▶ _Extracted records_:
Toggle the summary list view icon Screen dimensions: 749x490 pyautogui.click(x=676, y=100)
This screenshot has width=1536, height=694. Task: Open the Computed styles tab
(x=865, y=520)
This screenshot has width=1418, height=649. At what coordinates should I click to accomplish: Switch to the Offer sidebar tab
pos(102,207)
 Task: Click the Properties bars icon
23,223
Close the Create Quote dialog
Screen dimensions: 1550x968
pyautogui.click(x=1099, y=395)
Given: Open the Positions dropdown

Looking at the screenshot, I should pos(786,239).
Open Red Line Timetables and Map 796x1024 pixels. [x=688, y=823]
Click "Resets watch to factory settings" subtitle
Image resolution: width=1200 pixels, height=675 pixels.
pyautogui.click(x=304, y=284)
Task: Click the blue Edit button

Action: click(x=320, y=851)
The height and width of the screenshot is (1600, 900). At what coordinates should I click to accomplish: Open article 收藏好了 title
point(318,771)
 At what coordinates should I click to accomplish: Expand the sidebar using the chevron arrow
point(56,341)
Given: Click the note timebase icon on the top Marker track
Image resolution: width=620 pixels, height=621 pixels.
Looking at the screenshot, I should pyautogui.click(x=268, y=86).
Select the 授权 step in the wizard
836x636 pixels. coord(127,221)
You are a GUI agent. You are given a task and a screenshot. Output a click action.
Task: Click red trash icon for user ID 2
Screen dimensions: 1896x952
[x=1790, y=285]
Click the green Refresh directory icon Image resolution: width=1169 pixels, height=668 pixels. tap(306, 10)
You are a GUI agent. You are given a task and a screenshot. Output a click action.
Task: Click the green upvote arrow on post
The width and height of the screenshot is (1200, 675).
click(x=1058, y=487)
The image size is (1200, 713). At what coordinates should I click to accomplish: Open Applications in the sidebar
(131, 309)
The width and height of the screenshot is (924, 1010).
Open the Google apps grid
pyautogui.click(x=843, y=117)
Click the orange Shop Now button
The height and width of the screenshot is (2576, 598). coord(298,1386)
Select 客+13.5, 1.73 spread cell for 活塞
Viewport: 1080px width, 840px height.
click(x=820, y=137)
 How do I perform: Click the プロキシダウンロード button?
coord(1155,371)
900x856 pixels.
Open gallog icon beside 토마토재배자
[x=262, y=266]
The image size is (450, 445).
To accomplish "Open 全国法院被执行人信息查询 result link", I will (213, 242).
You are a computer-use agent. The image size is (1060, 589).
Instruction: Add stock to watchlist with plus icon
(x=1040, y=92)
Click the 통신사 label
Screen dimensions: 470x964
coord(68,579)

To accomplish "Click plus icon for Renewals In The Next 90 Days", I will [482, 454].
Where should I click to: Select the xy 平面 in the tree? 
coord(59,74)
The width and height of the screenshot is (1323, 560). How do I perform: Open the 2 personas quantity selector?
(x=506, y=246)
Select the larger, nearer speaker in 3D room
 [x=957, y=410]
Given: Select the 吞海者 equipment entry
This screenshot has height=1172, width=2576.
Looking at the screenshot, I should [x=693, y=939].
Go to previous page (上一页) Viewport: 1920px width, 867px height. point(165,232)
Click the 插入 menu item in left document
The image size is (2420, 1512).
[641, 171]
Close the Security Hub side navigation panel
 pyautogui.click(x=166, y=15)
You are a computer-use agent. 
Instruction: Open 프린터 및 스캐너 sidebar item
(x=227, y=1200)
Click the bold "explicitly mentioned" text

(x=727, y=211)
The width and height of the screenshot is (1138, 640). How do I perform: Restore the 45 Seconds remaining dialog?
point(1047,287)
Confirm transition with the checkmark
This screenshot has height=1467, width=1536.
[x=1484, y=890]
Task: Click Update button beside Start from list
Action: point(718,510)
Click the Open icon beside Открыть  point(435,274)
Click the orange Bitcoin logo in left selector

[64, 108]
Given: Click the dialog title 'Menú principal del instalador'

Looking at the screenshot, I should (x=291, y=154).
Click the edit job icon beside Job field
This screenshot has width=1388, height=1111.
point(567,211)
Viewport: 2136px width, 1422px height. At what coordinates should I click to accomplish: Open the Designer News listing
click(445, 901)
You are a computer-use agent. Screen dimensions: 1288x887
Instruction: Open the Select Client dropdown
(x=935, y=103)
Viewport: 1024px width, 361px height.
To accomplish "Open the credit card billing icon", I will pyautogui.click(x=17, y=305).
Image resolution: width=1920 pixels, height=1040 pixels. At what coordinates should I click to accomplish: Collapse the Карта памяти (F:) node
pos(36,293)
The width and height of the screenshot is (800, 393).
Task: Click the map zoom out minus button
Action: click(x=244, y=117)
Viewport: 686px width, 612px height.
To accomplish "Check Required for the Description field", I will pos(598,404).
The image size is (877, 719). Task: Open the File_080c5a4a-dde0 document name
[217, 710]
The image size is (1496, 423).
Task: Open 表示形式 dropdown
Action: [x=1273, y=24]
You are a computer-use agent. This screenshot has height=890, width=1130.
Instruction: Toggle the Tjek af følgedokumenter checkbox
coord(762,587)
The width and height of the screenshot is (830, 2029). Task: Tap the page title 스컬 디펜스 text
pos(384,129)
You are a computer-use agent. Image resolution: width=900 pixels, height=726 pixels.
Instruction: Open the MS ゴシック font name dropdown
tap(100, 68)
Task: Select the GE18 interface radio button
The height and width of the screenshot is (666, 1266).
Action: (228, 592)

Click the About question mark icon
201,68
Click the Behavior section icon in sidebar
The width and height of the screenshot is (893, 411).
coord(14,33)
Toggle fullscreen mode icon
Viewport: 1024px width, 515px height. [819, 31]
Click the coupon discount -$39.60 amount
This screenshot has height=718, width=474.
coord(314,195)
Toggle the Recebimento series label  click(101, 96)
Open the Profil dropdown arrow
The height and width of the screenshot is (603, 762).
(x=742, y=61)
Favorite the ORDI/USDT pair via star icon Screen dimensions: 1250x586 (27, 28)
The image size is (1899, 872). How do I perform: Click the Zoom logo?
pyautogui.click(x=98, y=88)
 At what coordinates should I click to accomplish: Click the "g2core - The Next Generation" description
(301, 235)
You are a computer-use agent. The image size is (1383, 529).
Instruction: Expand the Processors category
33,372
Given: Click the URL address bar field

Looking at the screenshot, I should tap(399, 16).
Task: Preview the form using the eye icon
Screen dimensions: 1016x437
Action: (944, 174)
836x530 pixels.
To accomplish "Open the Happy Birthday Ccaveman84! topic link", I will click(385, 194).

▶ _Task to carry out_: Every record in the listing above is to be copied exactly.

▶ _Answer to this task_:
Toggle the summary list view icon Screen dimensions: 749x490 pyautogui.click(x=676, y=100)
This screenshot has width=1536, height=694. Task: Open the Computed styles tab
(x=865, y=520)
This screenshot has width=1418, height=649. At what coordinates should I click to accomplish: Switch to the Offer sidebar tab
pos(102,207)
 Task: Click the Properties bars icon
23,223
Close the Create Quote dialog
Screen dimensions: 1550x968
pyautogui.click(x=1099, y=395)
Given: Open the Positions dropdown

Looking at the screenshot, I should pos(786,239).
Open Red Line Timetables and Map 796x1024 pixels. [x=688, y=823]
Click "Resets watch to factory settings" subtitle
Image resolution: width=1200 pixels, height=675 pixels.
pyautogui.click(x=304, y=284)
Task: Click the blue Edit button

Action: click(x=320, y=851)
The height and width of the screenshot is (1600, 900). At what coordinates should I click to accomplish: Open article 收藏好了 title
point(318,771)
 At what coordinates should I click to accomplish: Expand the sidebar using the chevron arrow
point(56,341)
Given: Click the note timebase icon on the top Marker track
Image resolution: width=620 pixels, height=621 pixels.
Looking at the screenshot, I should pyautogui.click(x=268, y=86).
Select the 授权 step in the wizard
836x636 pixels. coord(127,221)
You are a GUI agent. You are given a task and a screenshot. Output a click action.
Task: Click red trash icon for user ID 2
Screen dimensions: 1896x952
[x=1790, y=285]
Click the green Refresh directory icon Image resolution: width=1169 pixels, height=668 pixels. tap(306, 10)
You are a GUI agent. You are given a task and a screenshot. Output a click action.
Task: Click the green upvote arrow on post
The width and height of the screenshot is (1200, 675).
click(x=1058, y=487)
The image size is (1200, 713). At what coordinates should I click to accomplish: Open Applications in the sidebar
(131, 309)
The width and height of the screenshot is (924, 1010).
Open the Google apps grid
pyautogui.click(x=843, y=117)
Click the orange Shop Now button
The height and width of the screenshot is (2576, 598). coord(298,1386)
Select 客+13.5, 1.73 spread cell for 活塞
Viewport: 1080px width, 840px height.
click(x=820, y=137)
 How do I perform: Click the プロキシダウンロード button?
coord(1155,371)
900x856 pixels.
Open gallog icon beside 토마토재배자
[x=262, y=266]
The image size is (450, 445).
To accomplish "Open 全国法院被执行人信息查询 result link", I will (213, 242).
You are a computer-use agent. The image size is (1060, 589).
Instruction: Add stock to watchlist with plus icon
(x=1040, y=92)
Click the 통신사 label
Screen dimensions: 470x964
coord(68,579)

To accomplish "Click plus icon for Renewals In The Next 90 Days", I will [482, 454].
Where should I click to: Select the xy 平面 in the tree? 
coord(59,74)
The width and height of the screenshot is (1323, 560). How do I perform: Open the 2 personas quantity selector?
(x=506, y=246)
Select the larger, nearer speaker in 3D room
 [x=957, y=410]
Given: Select the 吞海者 equipment entry
This screenshot has height=1172, width=2576.
Looking at the screenshot, I should [x=693, y=939].
Go to previous page (上一页) Viewport: 1920px width, 867px height. point(165,232)
Click the 插入 menu item in left document
The image size is (2420, 1512).
[641, 171]
Close the Security Hub side navigation panel
 pyautogui.click(x=166, y=15)
You are a computer-use agent. 
Instruction: Open 프린터 및 스캐너 sidebar item
(x=227, y=1200)
Click the bold "explicitly mentioned" text

(x=727, y=211)
The width and height of the screenshot is (1138, 640). How do I perform: Restore the 45 Seconds remaining dialog?
point(1047,287)
Confirm transition with the checkmark
This screenshot has height=1467, width=1536.
[x=1484, y=890]
Task: Click Update button beside Start from list
Action: point(718,510)
Click the Open icon beside Открыть  point(435,274)
Click the orange Bitcoin logo in left selector

[64, 108]
Given: Click the dialog title 'Menú principal del instalador'

Looking at the screenshot, I should (x=291, y=154).
Click the edit job icon beside Job field
This screenshot has width=1388, height=1111.
point(567,211)
Viewport: 2136px width, 1422px height. At what coordinates should I click to accomplish: Open the Designer News listing
click(445, 901)
You are a computer-use agent. Screen dimensions: 1288x887
Instruction: Open the Select Client dropdown
(x=935, y=103)
Viewport: 1024px width, 361px height.
To accomplish "Open the credit card billing icon", I will pyautogui.click(x=17, y=305).
Image resolution: width=1920 pixels, height=1040 pixels. At what coordinates should I click to accomplish: Collapse the Карта памяти (F:) node
pos(36,293)
The width and height of the screenshot is (800, 393).
Task: Click the map zoom out minus button
Action: click(x=244, y=117)
Viewport: 686px width, 612px height.
To accomplish "Check Required for the Description field", I will pos(598,404).
The image size is (877, 719). Task: Open the File_080c5a4a-dde0 document name
[217, 710]
The image size is (1496, 423).
Task: Open 表示形式 dropdown
Action: [x=1273, y=24]
You are a computer-use agent. This screenshot has height=890, width=1130.
Instruction: Toggle the Tjek af følgedokumenter checkbox
coord(762,587)
The width and height of the screenshot is (830, 2029). Task: Tap the page title 스컬 디펜스 text
pos(384,129)
You are a computer-use agent. Image resolution: width=900 pixels, height=726 pixels.
Instruction: Open the MS ゴシック font name dropdown
tap(100, 68)
Task: Select the GE18 interface radio button
The height and width of the screenshot is (666, 1266).
Action: (228, 592)

Click the About question mark icon
201,68
Click the Behavior section icon in sidebar
The width and height of the screenshot is (893, 411).
coord(14,33)
Toggle fullscreen mode icon
Viewport: 1024px width, 515px height. [819, 31]
Click the coupon discount -$39.60 amount
This screenshot has height=718, width=474.
coord(314,195)
Toggle the Recebimento series label  click(101, 96)
Open the Profil dropdown arrow
The height and width of the screenshot is (603, 762).
(x=742, y=61)
Favorite the ORDI/USDT pair via star icon Screen dimensions: 1250x586 (27, 28)
The image size is (1899, 872). How do I perform: Click the Zoom logo?
pyautogui.click(x=98, y=88)
 At what coordinates should I click to accomplish: Click the "g2core - The Next Generation" description
(301, 235)
You are a computer-use agent. The image size is (1383, 529).
Instruction: Expand the Processors category
33,372
Given: Click the URL address bar field

Looking at the screenshot, I should tap(399, 16).
Task: Preview the form using the eye icon
Screen dimensions: 1016x437
Action: (944, 174)
836x530 pixels.
To accomplish "Open the Happy Birthday Ccaveman84! topic link", I will click(385, 194).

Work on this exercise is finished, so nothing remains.